◆ PROBLEMS AND TASKS:
1 - Using the excerpt below about the cellist Weilerstein, answer each question on its own line:
(a) Which Dutch label released her earlier recording of the Suites?
(b) In what year did Hanako Yamaguchi cocreate the White Light Festival?
(c) What fellowship did Weilerstein receive in 2011?
2 - Decide whether each statement agrees with the excerpt below about the cellist Weilerstein. Answer yes or no, and quote the words from the excerpt that decide it.
(a) Seth Reiser was the costume designer.
(b) Weilerstein says she had not paid attention to lighting before.
(c) Weilerstein has performed with the New York Philharmonic.

◆ EXCERPT PROVIDED:
|---|

The acclaimed cellist had already recorded the famous Suites for Dutch label Pentatone but was inspired to go beyond the usual classical format during 2020 lockdowns, with livestream concerts providing inspiration. “The lighting was artful, thoughtful, sensitive to the music,” she recalls, “I never paid attention to that before – I didn’t think it was crucial, but it is. The entire aesthetic experience within a presentation should be thoughtful and intentional.”
Hanako Yamaguchi, artistic producer and adviser of Fragments, cocreated the multidisciplinary White Light Festival at New York’s Lincoln Center in 2010, and Weilerstein is quick to credit her with bringing on key contributors – director Elkhanah Pulitzer, scenic and lighting designer Seth Reiser and costume designer Carlos J. Soto. Yamaguchi made Weilerstein more aware of the inner workings of theatrical elements within a live presentation. “I was completely unfamiliar with it,” the cellist admits, underlining a vital point about the often siloed nature of the performing arts. “I know what I like but I had never thought about integrating those elements with what I am actually doing.”
Recipient of a MacArthur “Genius Grant” Fellowship in 2011, Weilerstein has performed with a range of celebrated orchestras, including the Staatskapelle Berlin, the Chicago Symphony Orchestra and the New York Philharmonic. Pandemic cancellations forced her to contemplate the ways audiences might “connect with one another more deeply while preserving what we do well in the field of classical music. What can we do to make it a more visceral experience, to break down the walls between us?”

|---|

◆ SOURCE MATERIAL:
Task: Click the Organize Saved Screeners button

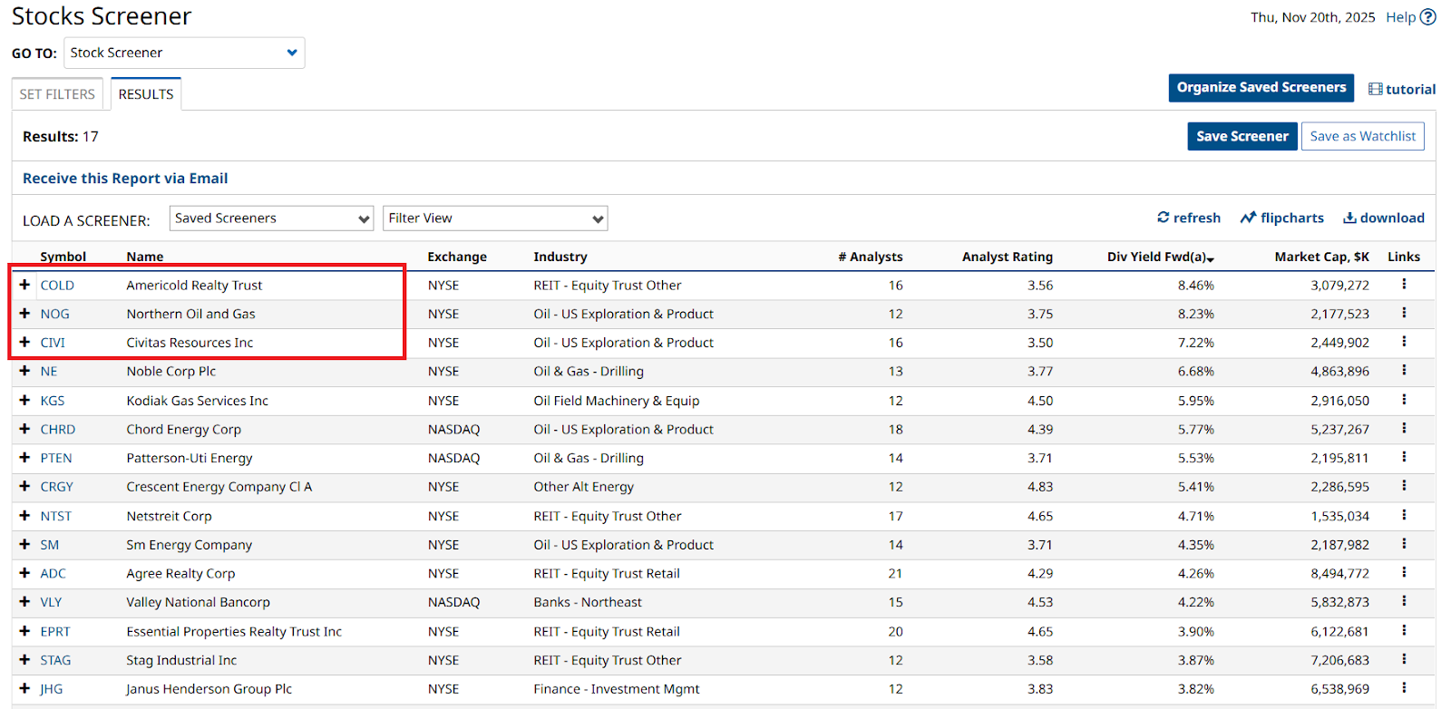Action: click(x=1261, y=88)
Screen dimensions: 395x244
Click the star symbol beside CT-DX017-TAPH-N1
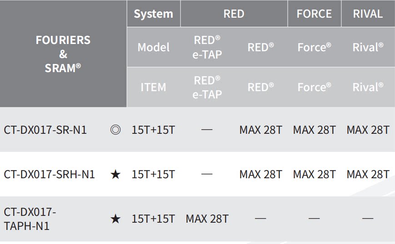click(x=115, y=219)

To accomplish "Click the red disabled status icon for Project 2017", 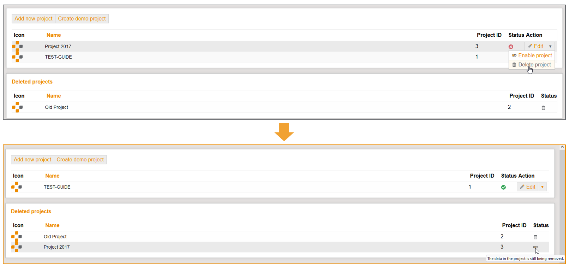I will 511,47.
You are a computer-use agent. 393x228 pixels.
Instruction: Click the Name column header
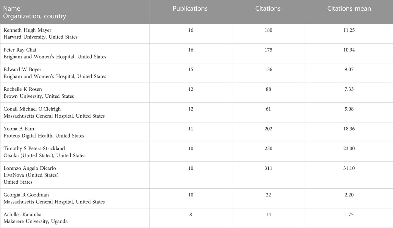point(12,9)
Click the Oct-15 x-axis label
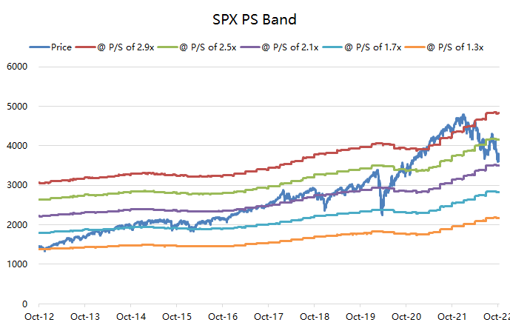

|---|

◆ SOLUTIONS IN ORDER:
1 -
(a) Pentatone
(b) 2010
(c) A MacArthur "Genius Grant" Fellowship

2 -
(a) No: "scenic and lighting designer Seth Reiser and costume designer Carlos J. Soto"
(b) Yes: "I never paid attention to that before"
(c) Yes: "including the Staatskapelle Berlin, the Chicago Symphony Orchestra and the New York Philharmonic"